Just to the north of our walk, one of the newest mines, Imperial Oil's Kearl mine, will be the size of Washington DC when it's completed.
On foot it starts to hit you, the size and the smell grabs at your core and leaves an indelible impact. The walk is 14 kilometres and coming around the corner at the start of the walk, seeing the massive tailings pond, the trucks lined up along the road, tears start streaming as you realize just how massive and unsustainable oilsands really are. It happens to a lot of us, this shared experience.
This year is the last healing walk, not because the oilsands will stop expanding tomorrow, but because our original goal has been achieved. First Nation communities, once isolated and at times fearful to talk about oilsands and their impacts, are no longer alone.
The Tar Sands Healing Walk -- a space and place for communities to come and share their concerns about oilsands development -- has been crucial to creating First Nations solidarity in communities throughout Alberta, and also the rest of Canada and the United States, where First Nations are uniting because of their shared experiences living near oilsands extraction, pipelines and refineries.
Five years ago, environmental groups, and others outside our communities, who were concerned about the oilsands, wanted protests in Fort McMurray, the heart of oilsands destruction. But, our elders said no. They wanted to ensure all walks of life could join in the event, including people who worked in the oilsands.
'The healing walk is not a protest, it is a walk to heal the land and ourselves.'- Melina Laboucan-Massimo and Eriel Deranger
First, it was just people from a few communities who walked, then more communities joined in. In the third year, First Nations people from British Columbia, Ontario, Saskatchewan, Quebec and Manitoba took part. Then more still, indigenous people from chiefs to newborns, from all over Canada and the United States, sharing their stories and listening to each other.
The Healing Walk has meant that today First Nations routinely share advice, resources and knowledge about the impacts of oilsands on communities, rivers, fish, air and drinking water. It has meant three First Nations in the region joined forces in 2010 to take the federal government to court to protect caribou herds.

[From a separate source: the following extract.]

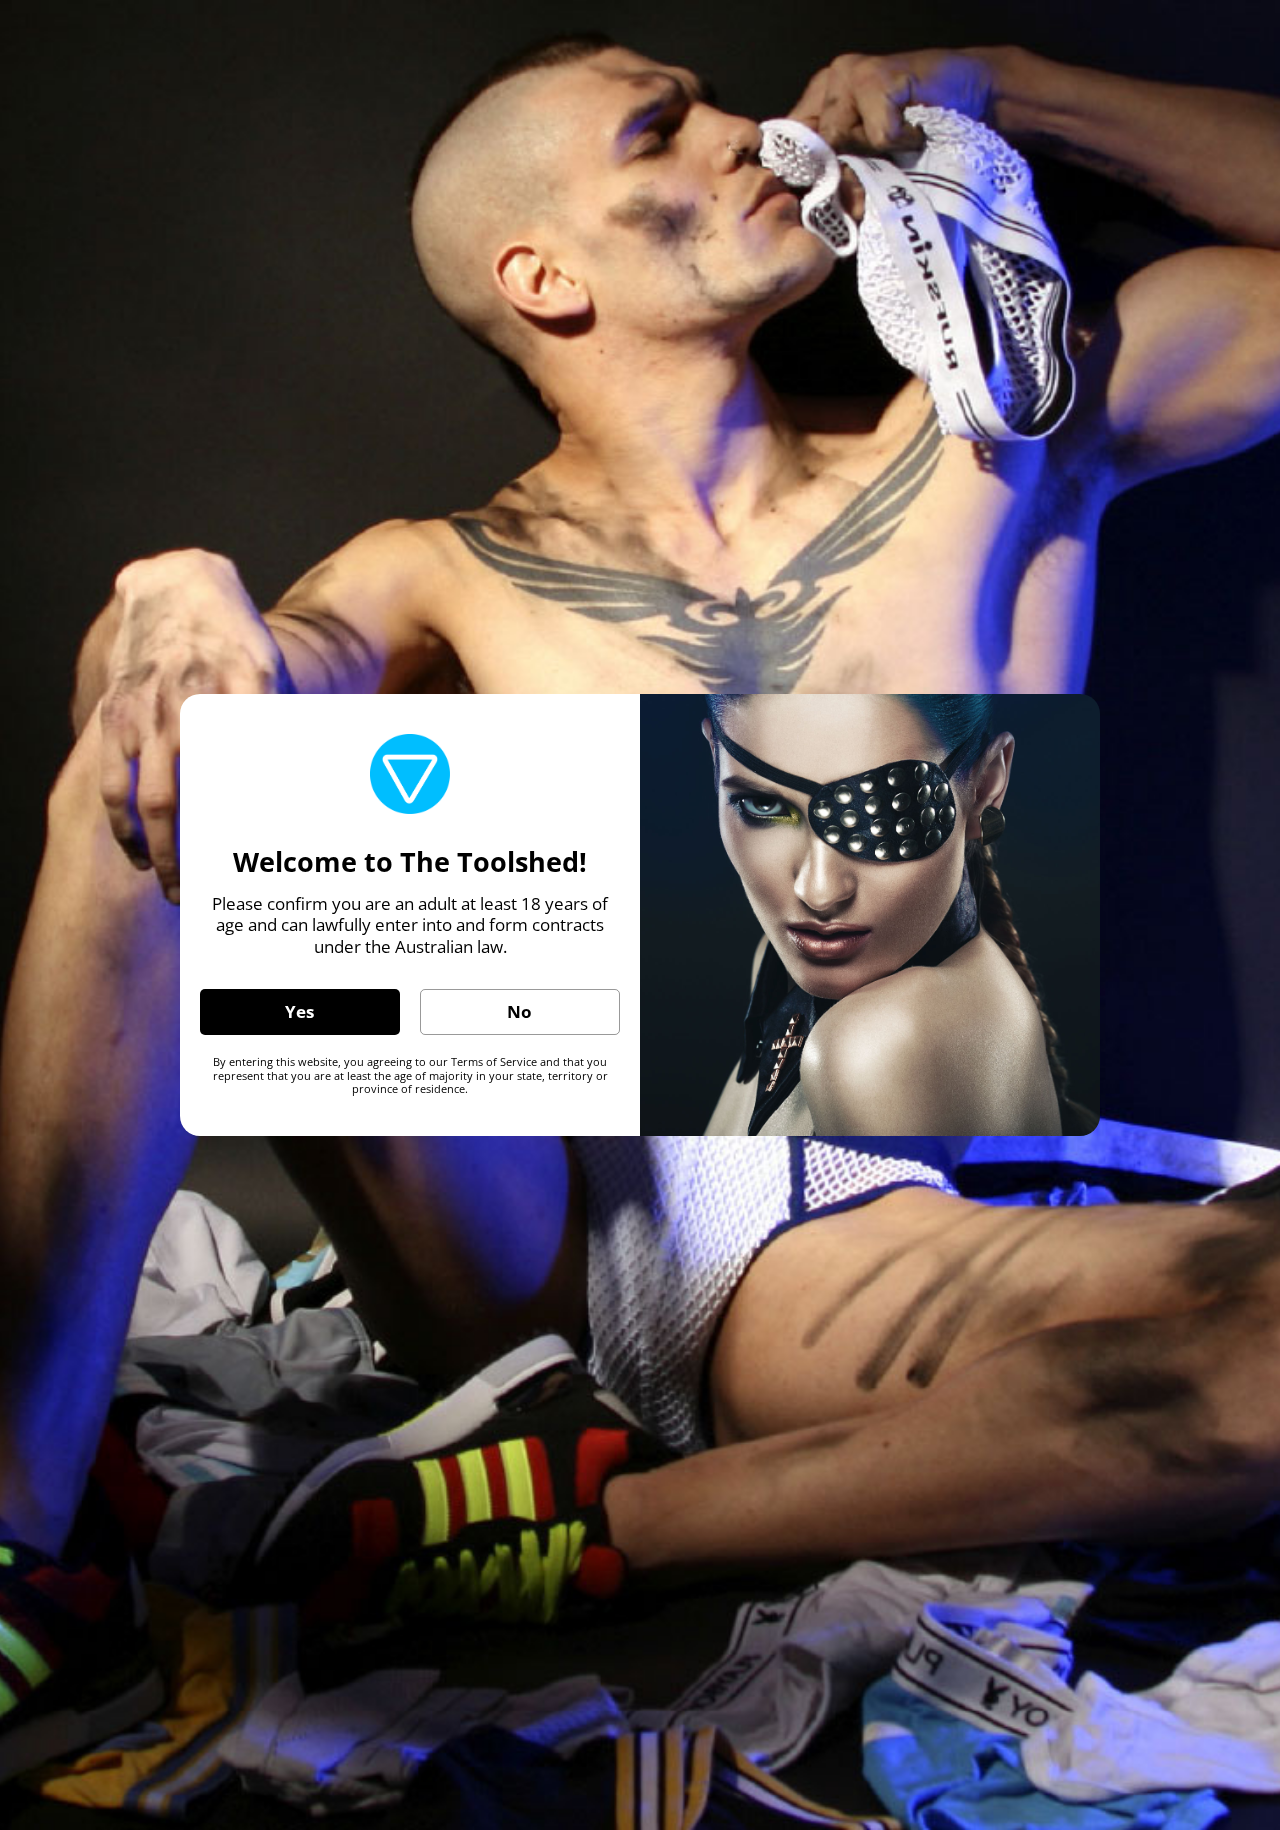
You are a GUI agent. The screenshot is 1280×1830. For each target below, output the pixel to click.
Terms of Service (494, 1061)
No (519, 1011)
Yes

It has meant five nations in that Athabasca region have unanimously criticized Alberta's Joint Oil Sands Monitoring, demanding more accountability for First Nation's rights and culture. And, just a few weeks ago, First Nations from across Canada dominated the presence at a conference in Fort McMurray hosted by the Athabasca Chipewyan First Nation where Archbishop Desmond Tutu was keynote speaker.
A new unity has emerged in the fight to slow oilsands, to demand answers for the health problems we suffer and to reclaim our rights.
When we first started the healing walk five years ago, many First Nations didn't think people outside of their individual communities cared, much less understood what it was like to live at ground zero. "We're just a downstream community. We're expendable," was a common sentiment.
But little did we know. We had yet to discover, then, the power of a walk.
Eriel Deranger of the Athabasca Chipewyan First Nation and Melina Laboucan-Massimo of the Lubicon Cree First Nation are two of the founding organizers of the Healing Walk.